RPM = (0.191 * Vs) / (L * Is)

RPM = the motor's corner speed
V = supply voltage
L = winding inductance in Henries
Is = drive's set phase current in Amperes
And
- BIpolar series (UNIvoltage X 1.4 and UNIcurrent ÷ 1.4),
- BIpolar parallel(UNIvoltage ÷ 1.4 and UNIcurrent X 1.4)

And
Running the motors at 20x voltage

And
Inductance for bipolar series being 4 times that of halwinding, bipolar parallel being the same as halfwinding

Then we get
RPM (for half winding)= (0.191 * Vs) / (L * Is)
RPMs(for bipolar series) = (0.191 * Vs*1.4) / (L*4 * Is/1.4)
RPMp(for bipolar parallel) = (0.191 * Vs/1.4) / (L * Is*1.4)

With some elimination of the common values then
RPMs = 1.4/(4/1.4) * RPM = 0.49*RPM
RPMp = (1/1.4)/1.4 * RPM = 0.51*RPM

If this is correct (my math is a bit rusty and it's late) the corner speed of both kinds of bipolar connections are roughly half of the half winding connection.
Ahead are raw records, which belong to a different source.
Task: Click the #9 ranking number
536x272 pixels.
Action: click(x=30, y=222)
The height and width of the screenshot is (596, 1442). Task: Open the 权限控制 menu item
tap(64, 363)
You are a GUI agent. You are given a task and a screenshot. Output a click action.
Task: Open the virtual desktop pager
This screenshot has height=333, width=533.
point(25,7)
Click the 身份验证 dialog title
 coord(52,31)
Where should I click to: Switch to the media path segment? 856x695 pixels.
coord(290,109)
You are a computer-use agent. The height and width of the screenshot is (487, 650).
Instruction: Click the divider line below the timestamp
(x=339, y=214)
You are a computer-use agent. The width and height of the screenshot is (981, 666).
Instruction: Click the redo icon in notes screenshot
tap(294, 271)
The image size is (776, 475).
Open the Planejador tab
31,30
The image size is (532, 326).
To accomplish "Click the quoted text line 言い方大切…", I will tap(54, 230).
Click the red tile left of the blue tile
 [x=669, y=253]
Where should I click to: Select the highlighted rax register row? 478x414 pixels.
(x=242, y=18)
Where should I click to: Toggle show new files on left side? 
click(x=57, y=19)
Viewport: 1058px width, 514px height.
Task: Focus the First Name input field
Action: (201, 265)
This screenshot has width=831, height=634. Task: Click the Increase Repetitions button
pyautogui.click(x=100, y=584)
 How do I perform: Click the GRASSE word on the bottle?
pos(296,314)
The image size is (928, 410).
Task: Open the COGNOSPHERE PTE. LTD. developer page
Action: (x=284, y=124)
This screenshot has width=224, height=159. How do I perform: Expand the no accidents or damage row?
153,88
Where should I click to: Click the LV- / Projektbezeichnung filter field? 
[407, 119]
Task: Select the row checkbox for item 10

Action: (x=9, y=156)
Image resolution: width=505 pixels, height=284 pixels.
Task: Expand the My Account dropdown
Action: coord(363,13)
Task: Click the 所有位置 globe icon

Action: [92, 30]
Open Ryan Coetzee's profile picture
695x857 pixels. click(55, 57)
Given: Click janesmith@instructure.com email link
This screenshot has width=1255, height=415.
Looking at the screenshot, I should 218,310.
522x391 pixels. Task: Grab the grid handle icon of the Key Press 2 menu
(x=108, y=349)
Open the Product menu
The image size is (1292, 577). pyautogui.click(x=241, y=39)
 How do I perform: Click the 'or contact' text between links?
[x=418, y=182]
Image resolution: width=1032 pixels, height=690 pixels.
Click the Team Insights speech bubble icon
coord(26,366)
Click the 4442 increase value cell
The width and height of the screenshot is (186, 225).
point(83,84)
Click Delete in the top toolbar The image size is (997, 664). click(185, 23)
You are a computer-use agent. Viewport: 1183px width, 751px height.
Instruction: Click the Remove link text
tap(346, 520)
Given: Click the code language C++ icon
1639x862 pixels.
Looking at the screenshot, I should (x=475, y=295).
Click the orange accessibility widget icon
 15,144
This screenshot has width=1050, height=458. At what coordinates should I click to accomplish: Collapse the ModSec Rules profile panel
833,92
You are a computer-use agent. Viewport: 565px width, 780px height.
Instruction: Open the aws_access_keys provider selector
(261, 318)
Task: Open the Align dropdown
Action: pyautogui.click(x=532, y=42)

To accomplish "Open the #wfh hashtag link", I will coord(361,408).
If we use the values 1.41 as suggested by Mike R, they are very much exactly half. I wonder if the graphs show are wrong or if it's just the falloff beyond the corner speed that is much less with bipolar series because of the lesser inductance.

For
W = (Vs * Th) / (10^3 * L * Ir)
W = motor power output in Watts mechanical
Vs = supply voltage
Th = rated holding torque in in-oz
L = winding inductance in Henries
Ir = rated phase current in Amperes

Bipolar holding torque is 1.41 times that of the unipolar.

W = (Vs * Th) / (10^3 * L * Ir)
Ws = (Vs*1.4*Th*1.4)/(10^3 * L*4 * Ir/1.4)
Wp = (Vs/1.4*Th*1.4)/(10^3 * L * Ir*1.4)

Ws = (1.4*1.4)/(4/1.4) * W = 0.68 * W
Wp = 1/1.4 * W = 0.71 * W

I'm guessing we have the same rounding error here as well, so they are both roughly 0.7 of the half winding connection...

Also interesting to note that the corner speed seems to fall in the midband resonance field(5-15RPS) making midband resonance compensation essential to get the most out of the motors. However without a gearbox and with pi inches to a revolution you still get 12 inches pr. sec with 4RPS or 240RPM and 720 inches pr. minute with a theoretical accuracy of 0.04mm even with a driver without midband resonance handling. It requires an efficient cutting tool to get the job done at that speed.

A belt driven ratio of 3 with small motor will be an inexpensive solution with high accuracy, however it adds a bit of complexity.

I think those formulas posted by mariss is the best tools for comparing motors that I've seen.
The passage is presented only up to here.